• Stored items
○ ○ ○ ○

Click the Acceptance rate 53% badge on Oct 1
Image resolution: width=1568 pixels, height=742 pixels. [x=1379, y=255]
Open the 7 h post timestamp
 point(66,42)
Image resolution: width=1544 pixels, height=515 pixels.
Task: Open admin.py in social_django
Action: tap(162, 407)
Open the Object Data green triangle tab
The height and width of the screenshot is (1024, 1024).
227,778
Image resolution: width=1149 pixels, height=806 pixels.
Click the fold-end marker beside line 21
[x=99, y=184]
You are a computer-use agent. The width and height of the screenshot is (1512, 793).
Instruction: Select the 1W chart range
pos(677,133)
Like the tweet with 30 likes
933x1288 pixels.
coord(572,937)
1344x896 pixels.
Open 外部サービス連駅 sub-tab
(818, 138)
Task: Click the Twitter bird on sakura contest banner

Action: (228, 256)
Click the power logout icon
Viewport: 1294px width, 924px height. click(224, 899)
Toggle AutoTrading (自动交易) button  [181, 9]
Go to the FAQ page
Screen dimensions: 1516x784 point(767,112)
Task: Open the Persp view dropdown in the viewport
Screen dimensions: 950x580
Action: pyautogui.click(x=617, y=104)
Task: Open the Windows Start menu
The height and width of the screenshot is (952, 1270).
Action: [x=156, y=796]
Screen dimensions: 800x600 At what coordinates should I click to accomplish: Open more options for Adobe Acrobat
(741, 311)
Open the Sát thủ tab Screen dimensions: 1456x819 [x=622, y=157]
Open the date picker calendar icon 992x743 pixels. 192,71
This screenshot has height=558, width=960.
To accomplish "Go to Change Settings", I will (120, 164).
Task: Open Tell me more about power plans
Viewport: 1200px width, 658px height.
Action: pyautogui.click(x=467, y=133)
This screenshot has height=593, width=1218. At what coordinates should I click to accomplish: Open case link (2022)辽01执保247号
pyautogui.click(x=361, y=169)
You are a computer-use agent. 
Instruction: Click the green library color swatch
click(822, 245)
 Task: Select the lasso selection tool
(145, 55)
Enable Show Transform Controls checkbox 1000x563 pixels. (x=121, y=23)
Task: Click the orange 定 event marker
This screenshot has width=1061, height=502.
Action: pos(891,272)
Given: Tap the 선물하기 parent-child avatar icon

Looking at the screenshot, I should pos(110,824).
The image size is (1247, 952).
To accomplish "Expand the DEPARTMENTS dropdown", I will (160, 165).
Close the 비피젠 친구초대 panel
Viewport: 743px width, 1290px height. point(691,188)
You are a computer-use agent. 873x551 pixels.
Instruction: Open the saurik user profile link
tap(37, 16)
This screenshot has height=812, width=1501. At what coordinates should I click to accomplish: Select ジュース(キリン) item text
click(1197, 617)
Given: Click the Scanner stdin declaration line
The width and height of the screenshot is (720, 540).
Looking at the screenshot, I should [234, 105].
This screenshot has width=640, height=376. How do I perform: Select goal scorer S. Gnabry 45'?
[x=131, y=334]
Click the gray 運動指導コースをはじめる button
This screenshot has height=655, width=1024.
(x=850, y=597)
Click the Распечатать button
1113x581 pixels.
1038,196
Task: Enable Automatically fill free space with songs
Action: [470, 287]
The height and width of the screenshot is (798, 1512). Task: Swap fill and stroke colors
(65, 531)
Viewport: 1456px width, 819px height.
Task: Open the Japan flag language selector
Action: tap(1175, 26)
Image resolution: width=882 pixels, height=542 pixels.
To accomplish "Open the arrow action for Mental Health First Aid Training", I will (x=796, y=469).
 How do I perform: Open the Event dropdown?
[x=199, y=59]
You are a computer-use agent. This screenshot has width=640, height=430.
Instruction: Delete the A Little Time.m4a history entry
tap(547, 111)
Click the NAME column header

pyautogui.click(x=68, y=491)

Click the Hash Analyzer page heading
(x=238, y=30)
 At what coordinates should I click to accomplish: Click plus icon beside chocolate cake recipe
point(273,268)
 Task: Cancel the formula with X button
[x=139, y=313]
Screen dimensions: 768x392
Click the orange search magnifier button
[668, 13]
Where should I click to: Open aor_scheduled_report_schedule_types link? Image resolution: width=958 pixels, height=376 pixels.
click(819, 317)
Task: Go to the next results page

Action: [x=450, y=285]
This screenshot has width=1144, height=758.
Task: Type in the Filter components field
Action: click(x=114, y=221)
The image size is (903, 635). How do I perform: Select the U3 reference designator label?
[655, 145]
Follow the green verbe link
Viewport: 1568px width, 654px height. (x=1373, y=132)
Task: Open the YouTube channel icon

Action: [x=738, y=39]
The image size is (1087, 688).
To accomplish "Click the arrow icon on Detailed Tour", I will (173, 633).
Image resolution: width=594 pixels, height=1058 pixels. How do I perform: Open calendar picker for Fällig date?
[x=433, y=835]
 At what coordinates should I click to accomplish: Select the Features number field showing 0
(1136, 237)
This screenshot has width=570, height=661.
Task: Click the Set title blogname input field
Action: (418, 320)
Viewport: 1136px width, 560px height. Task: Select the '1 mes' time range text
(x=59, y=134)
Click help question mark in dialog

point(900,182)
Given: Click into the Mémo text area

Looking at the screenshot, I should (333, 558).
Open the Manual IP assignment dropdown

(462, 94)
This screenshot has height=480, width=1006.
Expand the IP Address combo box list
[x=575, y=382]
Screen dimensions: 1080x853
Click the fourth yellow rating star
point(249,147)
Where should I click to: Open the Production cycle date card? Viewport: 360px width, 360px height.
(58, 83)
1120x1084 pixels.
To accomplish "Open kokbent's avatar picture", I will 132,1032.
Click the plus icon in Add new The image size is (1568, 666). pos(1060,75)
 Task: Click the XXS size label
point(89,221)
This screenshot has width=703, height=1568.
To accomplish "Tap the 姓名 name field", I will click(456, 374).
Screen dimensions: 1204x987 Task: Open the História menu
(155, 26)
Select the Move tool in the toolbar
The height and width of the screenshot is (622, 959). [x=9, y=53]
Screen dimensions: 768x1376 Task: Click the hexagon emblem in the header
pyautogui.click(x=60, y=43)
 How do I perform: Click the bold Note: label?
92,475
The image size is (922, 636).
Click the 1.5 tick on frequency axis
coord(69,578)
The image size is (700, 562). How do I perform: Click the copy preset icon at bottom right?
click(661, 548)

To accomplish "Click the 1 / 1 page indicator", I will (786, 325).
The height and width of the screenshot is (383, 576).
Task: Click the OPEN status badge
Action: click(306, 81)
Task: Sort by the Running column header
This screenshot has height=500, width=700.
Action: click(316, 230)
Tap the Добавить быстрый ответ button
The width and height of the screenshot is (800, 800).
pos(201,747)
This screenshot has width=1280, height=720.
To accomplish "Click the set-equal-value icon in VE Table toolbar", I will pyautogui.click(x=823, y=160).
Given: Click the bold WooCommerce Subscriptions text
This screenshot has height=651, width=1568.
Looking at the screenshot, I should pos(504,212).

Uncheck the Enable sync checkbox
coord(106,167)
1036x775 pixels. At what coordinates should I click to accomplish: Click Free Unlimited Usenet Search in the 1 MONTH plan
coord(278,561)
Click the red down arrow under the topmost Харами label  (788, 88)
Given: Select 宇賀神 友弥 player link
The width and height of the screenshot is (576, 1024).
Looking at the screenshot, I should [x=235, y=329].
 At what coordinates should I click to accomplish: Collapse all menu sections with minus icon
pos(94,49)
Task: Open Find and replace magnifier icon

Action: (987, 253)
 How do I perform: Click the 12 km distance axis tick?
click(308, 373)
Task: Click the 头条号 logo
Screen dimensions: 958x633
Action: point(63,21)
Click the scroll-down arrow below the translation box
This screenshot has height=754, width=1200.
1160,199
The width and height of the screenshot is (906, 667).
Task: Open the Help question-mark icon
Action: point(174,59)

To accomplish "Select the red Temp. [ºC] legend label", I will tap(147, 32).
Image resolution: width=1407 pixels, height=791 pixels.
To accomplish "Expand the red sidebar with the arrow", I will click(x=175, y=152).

○ ○ ○ ○

• Aim of the exercise
Starting at the line that contains "Given: Click the Scanner" and stopping after the line that contains "Image resolution: width=882", write out every line exactly as it appears above, and no other line.

• Written answer
Given: Click the Scanner stdin declaration line
The width and height of the screenshot is (720, 540).
Looking at the screenshot, I should [234, 105].
This screenshot has width=640, height=376. How do I perform: Select goal scorer S. Gnabry 45'?
[x=131, y=334]
Click the gray 運動指導コースをはじめる button
This screenshot has height=655, width=1024.
(x=850, y=597)
Click the Распечатать button
1113x581 pixels.
1038,196
Task: Enable Automatically fill free space with songs
Action: [470, 287]
The height and width of the screenshot is (798, 1512). Task: Swap fill and stroke colors
(65, 531)
Viewport: 1456px width, 819px height.
Task: Open the Japan flag language selector
Action: tap(1175, 26)
Image resolution: width=882 pixels, height=542 pixels.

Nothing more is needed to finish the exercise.